■ **Stored records**:
__________
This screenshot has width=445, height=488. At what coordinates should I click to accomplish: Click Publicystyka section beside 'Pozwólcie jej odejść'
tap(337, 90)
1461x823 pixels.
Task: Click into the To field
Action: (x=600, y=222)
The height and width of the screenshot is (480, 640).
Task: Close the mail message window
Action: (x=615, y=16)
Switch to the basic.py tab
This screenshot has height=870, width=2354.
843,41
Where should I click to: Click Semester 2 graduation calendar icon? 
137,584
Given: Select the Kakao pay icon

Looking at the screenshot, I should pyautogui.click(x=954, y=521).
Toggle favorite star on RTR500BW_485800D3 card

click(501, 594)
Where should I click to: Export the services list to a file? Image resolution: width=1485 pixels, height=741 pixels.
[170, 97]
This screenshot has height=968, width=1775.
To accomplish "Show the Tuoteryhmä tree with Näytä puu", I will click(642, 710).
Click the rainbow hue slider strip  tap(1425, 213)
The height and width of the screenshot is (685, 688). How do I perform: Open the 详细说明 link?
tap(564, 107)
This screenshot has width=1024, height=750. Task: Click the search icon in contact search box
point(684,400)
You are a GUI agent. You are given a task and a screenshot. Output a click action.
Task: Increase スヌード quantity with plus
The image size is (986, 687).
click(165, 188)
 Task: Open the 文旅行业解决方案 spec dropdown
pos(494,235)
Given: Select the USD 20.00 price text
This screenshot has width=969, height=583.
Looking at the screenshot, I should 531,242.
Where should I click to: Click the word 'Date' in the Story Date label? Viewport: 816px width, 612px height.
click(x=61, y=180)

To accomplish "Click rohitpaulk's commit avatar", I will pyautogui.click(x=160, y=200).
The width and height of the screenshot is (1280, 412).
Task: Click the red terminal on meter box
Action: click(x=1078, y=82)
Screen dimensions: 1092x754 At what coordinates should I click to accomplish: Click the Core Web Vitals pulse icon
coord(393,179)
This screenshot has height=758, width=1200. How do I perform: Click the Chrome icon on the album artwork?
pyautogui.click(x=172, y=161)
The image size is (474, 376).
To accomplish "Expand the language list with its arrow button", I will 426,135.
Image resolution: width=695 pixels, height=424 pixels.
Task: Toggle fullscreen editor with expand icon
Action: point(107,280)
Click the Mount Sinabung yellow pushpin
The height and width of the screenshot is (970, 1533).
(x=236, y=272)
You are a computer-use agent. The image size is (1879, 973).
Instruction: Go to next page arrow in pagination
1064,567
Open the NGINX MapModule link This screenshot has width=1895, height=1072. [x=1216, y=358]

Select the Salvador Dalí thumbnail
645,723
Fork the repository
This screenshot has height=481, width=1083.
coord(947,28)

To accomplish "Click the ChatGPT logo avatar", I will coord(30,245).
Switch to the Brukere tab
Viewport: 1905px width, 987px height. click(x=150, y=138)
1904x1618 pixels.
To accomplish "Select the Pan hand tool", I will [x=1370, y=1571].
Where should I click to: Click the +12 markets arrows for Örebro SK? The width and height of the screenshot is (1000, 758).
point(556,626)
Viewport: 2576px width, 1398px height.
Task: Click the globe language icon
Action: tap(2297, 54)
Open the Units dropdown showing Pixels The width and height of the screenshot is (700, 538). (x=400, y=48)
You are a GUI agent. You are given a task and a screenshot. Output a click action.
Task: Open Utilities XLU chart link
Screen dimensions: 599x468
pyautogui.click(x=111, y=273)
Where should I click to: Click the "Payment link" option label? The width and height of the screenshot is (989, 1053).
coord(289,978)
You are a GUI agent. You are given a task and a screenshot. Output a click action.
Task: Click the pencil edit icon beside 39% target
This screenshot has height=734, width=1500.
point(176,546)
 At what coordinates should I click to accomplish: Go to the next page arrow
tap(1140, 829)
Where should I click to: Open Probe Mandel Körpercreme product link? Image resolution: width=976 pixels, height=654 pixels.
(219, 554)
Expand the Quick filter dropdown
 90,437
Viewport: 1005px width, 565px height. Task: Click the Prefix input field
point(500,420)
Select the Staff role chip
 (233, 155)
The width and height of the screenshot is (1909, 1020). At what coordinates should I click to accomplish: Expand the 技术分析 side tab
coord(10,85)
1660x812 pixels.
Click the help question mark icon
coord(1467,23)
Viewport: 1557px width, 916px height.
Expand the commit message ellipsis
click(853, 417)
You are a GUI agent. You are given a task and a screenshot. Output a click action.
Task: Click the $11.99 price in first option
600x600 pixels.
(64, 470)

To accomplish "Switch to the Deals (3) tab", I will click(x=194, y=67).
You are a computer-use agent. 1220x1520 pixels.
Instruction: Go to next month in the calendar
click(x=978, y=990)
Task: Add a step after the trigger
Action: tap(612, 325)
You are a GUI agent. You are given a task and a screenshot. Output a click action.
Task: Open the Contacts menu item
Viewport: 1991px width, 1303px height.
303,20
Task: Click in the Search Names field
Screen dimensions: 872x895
__________
Every line above that holds the word "price" is to be found and copied.

■ **Solution for this exercise**:
Given: Select the USD 20.00 price text
Task: Click the $11.99 price in first option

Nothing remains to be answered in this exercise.